Work task: Could you retype only the lines from the one containing "Select the 130,308 average income figure" through the final line of the entries, both included, skipping any images?

[Supplied data]

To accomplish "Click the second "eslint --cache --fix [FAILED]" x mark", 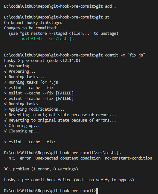I will 5,99.
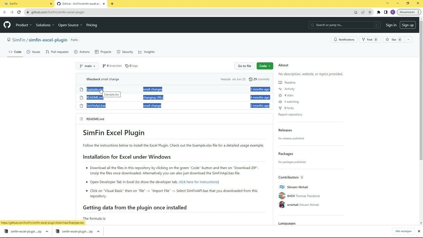
Task: Open new browser tab with plus icon
Action: (112, 4)
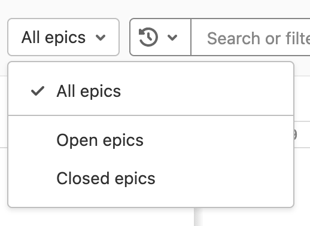This screenshot has height=226, width=310.
Task: Click the clock-with-arrow history icon
Action: click(x=148, y=37)
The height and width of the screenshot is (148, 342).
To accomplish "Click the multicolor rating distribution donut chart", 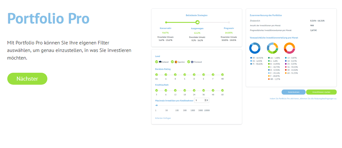I will (272, 48).
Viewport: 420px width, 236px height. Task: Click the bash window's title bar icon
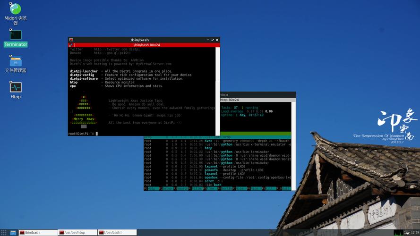click(71, 40)
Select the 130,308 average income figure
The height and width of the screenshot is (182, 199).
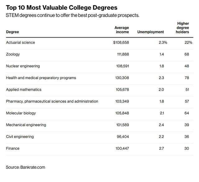(x=122, y=78)
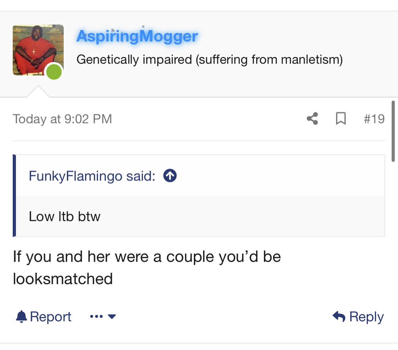Report this post via the Report text

pos(51,317)
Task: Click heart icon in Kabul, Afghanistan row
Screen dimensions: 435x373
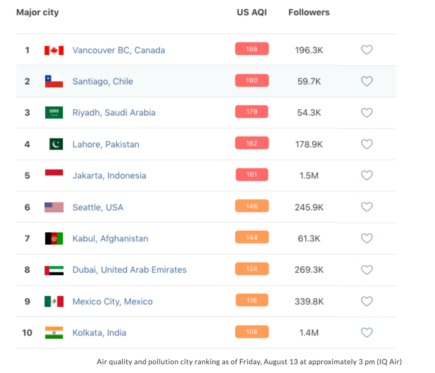Action: [x=366, y=238]
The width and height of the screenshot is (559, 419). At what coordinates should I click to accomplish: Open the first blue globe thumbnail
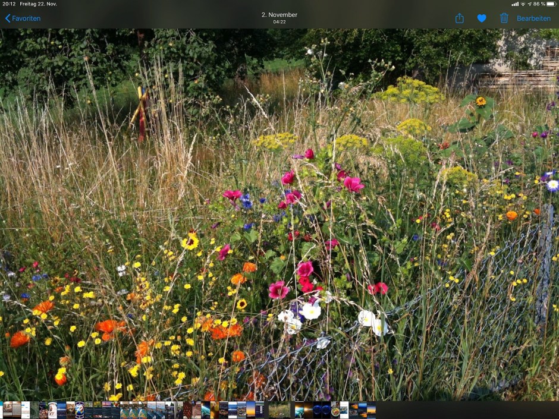coord(318,410)
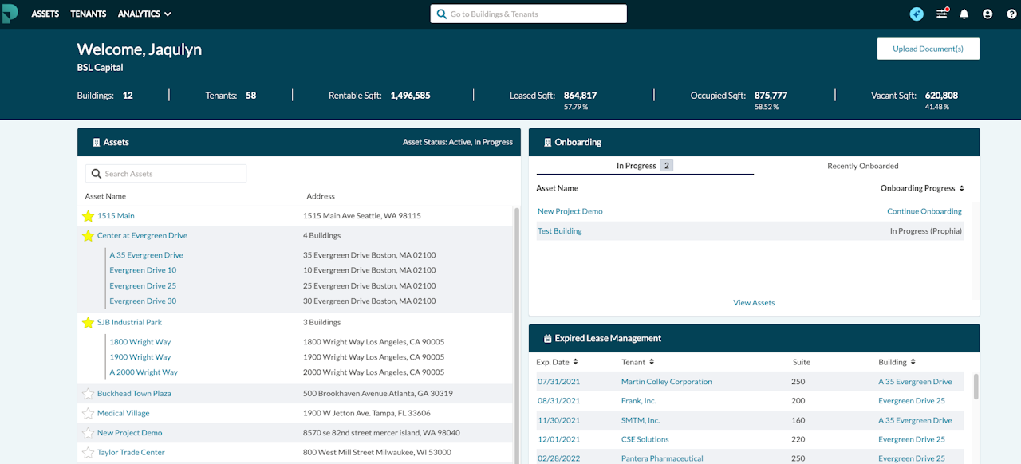This screenshot has width=1021, height=464.
Task: Open the user account profile icon
Action: (x=987, y=14)
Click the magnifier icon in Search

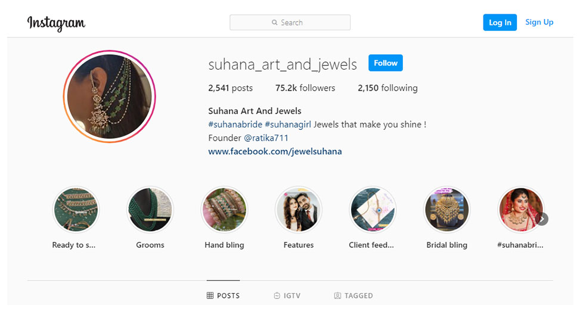[x=274, y=23]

[/Supplied data]

Response:
Select the 130,308 average income figure
The height and width of the screenshot is (182, 199).
(x=122, y=78)
Report this post via the Report text

pos(51,317)
Task: Click heart icon in Kabul, Afghanistan row
Screen dimensions: 435x373
Action: [x=366, y=238]
The width and height of the screenshot is (559, 419). At what coordinates should I click to accomplish: Open the first blue globe thumbnail
coord(318,410)
This screenshot has width=1021, height=464.
Task: Open the user account profile icon
Action: (x=987, y=14)
Click the magnifier icon in Search

[x=274, y=23]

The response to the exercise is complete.